Kardiomyopathie und Diabetes

Eine der Komplikationen, die durch Diabetes ausgelöst werden, ist eine Herzmuskelerkrankung - das heißt, der Herzmuskel - diabetische Kardiomyopathie genannt.

Die Kardiomyopathien sind Pathologien, die durch eine anatomische Veränderung des Herzmuskels gekennzeichnet sind, eine Veränderung, die sich negativ auf das Funktionsniveau auswirkt und mitunter sehr schwerwiegende Folgen für die Herzfunktion hat.
Wer tatsächlich an einer Kardiomyopathie leidet, hat ein schwaches und weniger wirksames Herz, wenn er Blut pumpt.

Die Veränderungen des Myokards, die bei der diabetischen Kardiomyopathie auftreten, bestehen in einer Erweiterung der linken Herzkammer und in einer Verdünnung der Wand des letzteren.

Ärzte weisen darauf hin, dass es falsch ist, von einer diabetischen Kardiomyopathie zu sprechen, wenn die Probleme eines diabetischen Myokards von einer Koronararterien begleitet werden (dh von den Koronararterien, die den Herzmuskel mit Sauerstoff versorgen). In der Tat, in diesen Situationen, mehr als Kardiomyopathie, ist es Myokardischämie oder in den schwersten Fällen Herzinfarkt.

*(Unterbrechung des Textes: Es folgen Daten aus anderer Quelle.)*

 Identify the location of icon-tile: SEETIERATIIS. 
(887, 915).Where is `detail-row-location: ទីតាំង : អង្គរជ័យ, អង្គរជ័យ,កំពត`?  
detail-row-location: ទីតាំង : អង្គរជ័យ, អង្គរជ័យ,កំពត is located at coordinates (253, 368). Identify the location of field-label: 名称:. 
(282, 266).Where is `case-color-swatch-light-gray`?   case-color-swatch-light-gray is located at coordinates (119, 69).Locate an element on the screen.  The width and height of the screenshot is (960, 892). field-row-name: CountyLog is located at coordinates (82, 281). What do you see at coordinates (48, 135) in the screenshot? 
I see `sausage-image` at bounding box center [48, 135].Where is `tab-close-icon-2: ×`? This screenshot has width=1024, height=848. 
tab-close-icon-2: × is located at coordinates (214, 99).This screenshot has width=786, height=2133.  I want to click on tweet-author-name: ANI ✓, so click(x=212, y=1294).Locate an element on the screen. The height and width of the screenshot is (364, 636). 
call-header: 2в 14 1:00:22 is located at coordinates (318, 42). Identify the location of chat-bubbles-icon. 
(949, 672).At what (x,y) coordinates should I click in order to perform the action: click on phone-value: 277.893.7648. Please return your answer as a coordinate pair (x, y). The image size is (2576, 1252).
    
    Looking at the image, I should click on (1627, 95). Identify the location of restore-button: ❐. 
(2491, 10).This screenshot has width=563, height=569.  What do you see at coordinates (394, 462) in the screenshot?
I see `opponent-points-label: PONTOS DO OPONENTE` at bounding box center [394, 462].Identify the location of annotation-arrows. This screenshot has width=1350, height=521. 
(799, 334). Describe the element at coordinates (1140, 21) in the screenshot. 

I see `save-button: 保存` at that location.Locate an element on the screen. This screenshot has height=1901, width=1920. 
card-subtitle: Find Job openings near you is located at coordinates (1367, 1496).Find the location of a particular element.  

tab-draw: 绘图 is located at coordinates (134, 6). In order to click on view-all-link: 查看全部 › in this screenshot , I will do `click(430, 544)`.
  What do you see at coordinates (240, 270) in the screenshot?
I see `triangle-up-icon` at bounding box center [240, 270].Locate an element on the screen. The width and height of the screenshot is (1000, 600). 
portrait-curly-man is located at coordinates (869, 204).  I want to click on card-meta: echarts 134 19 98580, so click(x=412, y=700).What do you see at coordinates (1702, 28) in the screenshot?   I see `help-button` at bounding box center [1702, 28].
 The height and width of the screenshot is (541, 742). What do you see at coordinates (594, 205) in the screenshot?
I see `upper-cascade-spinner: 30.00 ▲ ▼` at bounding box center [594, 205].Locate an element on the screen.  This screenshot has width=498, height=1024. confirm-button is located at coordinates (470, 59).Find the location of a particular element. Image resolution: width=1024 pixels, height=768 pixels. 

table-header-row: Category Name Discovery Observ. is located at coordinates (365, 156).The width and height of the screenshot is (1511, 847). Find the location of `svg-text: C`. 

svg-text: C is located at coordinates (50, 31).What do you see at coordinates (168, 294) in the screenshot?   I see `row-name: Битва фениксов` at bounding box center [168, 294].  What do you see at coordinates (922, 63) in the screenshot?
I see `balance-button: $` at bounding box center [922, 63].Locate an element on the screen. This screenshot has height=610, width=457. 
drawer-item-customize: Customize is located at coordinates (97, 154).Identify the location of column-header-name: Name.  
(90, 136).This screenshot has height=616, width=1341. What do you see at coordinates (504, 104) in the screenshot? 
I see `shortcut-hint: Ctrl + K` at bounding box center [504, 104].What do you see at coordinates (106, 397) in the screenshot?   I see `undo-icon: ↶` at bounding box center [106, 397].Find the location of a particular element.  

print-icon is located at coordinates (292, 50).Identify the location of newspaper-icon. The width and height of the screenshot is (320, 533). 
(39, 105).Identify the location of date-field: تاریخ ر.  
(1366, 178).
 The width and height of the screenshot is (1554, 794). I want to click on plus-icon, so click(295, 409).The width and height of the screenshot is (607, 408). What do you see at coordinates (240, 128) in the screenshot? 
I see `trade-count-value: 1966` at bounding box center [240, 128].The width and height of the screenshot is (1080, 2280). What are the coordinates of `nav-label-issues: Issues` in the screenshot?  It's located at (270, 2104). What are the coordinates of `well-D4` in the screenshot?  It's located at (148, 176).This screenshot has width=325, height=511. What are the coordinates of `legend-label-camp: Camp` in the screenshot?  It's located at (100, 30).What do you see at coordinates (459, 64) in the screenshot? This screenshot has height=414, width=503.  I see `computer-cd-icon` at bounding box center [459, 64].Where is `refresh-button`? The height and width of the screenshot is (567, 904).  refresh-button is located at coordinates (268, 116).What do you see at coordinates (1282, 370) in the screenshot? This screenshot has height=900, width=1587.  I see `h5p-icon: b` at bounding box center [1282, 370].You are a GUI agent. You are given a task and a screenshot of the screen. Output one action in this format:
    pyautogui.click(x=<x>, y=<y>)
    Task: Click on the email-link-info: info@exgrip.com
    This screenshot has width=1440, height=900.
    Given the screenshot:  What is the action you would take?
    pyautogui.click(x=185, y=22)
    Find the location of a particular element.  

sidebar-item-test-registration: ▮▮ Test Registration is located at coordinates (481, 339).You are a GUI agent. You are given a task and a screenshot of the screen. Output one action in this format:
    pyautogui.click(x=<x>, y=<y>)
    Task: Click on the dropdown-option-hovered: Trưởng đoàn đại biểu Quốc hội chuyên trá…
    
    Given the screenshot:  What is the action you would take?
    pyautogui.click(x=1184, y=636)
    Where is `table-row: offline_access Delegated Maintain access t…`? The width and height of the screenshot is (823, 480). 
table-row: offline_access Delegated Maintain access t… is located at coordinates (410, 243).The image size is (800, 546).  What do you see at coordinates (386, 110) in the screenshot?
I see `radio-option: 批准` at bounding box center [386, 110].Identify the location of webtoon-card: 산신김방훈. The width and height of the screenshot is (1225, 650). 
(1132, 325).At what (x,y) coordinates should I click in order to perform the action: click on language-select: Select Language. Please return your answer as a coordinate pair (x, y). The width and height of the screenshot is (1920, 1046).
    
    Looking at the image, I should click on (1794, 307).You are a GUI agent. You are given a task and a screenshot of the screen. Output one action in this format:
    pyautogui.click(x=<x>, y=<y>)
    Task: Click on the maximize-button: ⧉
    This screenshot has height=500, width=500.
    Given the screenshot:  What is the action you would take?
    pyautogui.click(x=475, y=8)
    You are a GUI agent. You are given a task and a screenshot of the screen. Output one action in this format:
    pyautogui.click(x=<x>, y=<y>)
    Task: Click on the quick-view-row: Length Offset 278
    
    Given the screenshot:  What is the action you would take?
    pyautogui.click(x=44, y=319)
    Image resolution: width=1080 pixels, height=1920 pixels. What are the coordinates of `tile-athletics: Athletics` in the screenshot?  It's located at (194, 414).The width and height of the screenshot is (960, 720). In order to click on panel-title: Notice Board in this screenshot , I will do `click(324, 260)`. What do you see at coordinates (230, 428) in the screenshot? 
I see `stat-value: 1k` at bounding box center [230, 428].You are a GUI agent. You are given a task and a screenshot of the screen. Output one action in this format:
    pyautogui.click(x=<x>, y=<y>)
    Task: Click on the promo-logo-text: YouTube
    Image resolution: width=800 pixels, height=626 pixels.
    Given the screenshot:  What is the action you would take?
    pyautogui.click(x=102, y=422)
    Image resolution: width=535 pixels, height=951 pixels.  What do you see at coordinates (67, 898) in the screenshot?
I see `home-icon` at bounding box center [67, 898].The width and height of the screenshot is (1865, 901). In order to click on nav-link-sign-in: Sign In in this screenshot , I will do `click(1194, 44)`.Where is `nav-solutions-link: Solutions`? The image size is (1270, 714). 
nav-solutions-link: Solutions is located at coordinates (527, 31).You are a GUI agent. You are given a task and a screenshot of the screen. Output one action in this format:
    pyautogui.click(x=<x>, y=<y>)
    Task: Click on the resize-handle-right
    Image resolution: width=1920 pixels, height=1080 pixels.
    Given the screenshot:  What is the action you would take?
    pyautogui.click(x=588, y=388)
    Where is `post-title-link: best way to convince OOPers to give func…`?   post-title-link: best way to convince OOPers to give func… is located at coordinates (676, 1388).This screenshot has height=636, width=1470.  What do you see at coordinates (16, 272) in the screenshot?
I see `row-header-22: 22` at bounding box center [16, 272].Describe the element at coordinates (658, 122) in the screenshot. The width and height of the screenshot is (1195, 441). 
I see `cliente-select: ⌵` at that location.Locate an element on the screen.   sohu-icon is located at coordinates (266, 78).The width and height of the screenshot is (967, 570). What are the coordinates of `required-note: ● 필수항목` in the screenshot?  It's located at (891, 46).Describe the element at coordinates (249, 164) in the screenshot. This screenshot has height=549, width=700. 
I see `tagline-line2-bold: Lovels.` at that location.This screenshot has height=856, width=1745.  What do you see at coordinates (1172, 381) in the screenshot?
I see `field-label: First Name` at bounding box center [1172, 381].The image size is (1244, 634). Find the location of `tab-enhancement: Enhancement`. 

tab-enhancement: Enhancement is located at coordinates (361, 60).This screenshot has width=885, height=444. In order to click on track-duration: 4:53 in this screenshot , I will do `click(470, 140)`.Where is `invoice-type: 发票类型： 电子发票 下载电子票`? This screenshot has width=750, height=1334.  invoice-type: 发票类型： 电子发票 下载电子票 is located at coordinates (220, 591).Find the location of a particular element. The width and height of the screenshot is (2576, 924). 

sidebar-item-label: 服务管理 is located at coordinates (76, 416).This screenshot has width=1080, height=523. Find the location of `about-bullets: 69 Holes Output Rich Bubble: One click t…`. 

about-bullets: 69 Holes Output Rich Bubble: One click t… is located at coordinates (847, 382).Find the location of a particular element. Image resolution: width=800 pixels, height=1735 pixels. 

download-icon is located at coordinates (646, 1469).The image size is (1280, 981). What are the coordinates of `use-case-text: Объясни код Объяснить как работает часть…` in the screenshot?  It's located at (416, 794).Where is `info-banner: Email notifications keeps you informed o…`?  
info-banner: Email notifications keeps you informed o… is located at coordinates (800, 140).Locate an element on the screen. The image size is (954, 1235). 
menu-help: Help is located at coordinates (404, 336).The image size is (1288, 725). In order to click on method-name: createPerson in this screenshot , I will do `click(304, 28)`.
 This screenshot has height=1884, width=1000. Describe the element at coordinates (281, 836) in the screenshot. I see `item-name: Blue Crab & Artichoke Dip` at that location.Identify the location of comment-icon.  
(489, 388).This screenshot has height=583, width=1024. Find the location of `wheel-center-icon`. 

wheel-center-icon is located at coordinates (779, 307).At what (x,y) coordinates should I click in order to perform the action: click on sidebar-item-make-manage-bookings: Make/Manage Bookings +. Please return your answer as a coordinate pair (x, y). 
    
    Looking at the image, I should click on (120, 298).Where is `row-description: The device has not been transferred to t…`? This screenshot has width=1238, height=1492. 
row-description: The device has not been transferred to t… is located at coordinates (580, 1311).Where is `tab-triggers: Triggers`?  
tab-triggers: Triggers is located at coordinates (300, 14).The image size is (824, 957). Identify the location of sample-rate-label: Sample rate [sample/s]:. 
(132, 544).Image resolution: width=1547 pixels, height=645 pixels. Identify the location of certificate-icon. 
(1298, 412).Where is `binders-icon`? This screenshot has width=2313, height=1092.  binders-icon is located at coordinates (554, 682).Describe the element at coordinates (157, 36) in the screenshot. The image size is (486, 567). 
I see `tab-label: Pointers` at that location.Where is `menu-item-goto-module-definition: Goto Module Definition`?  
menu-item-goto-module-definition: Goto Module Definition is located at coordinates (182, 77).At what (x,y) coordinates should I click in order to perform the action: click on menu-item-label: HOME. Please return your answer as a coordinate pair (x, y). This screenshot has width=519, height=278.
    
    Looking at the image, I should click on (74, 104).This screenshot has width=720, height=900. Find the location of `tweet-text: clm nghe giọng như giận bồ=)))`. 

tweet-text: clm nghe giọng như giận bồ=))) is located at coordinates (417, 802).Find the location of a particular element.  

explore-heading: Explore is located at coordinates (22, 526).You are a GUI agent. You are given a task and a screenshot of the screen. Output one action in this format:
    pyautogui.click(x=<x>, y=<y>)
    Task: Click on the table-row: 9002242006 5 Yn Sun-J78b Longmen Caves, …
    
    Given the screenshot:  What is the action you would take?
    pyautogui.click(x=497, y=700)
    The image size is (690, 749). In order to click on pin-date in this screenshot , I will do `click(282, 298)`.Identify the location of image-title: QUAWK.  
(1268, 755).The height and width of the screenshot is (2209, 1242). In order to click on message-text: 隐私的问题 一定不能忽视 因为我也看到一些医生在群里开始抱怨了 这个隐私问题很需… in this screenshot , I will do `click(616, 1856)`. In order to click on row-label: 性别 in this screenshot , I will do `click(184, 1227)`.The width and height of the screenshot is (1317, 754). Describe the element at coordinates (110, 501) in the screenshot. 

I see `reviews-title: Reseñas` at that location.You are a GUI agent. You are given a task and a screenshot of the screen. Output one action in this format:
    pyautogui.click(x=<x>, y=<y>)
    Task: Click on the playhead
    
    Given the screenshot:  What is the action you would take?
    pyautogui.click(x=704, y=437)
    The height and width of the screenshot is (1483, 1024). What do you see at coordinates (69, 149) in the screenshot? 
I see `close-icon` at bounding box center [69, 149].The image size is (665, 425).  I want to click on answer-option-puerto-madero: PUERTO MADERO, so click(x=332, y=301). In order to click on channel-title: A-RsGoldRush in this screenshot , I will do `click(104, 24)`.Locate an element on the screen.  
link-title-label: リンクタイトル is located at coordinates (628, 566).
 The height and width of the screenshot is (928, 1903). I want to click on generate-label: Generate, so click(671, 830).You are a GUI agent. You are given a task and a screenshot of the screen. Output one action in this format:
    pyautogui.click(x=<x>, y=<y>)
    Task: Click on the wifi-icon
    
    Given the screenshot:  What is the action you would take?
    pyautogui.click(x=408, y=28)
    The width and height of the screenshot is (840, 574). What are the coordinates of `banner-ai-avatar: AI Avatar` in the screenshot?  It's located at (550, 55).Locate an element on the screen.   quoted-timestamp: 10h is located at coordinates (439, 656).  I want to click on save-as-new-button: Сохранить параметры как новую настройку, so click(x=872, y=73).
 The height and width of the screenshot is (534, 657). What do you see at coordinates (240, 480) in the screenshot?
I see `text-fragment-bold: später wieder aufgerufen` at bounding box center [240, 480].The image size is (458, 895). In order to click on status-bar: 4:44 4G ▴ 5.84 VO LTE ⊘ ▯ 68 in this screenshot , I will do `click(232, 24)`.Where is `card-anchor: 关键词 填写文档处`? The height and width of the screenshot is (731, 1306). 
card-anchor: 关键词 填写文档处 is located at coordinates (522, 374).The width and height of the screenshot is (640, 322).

Die diabetische Kardiomyopathie ist eine subtile Herzerkrankung, wie sie seit langem asymptomatisch ist. Zu Beginn bestehen die Symptome im Allgemeinen aus Dyspnoe (dh Kurzatmigkeit), Brustschmerzen, abdominellen Beschwerden im Zusammenhang mit Aszites, Ödemen in verschiedenen Teilen des Körpers, Husten, Müdigkeit und wiederkehrender Müdigkeit.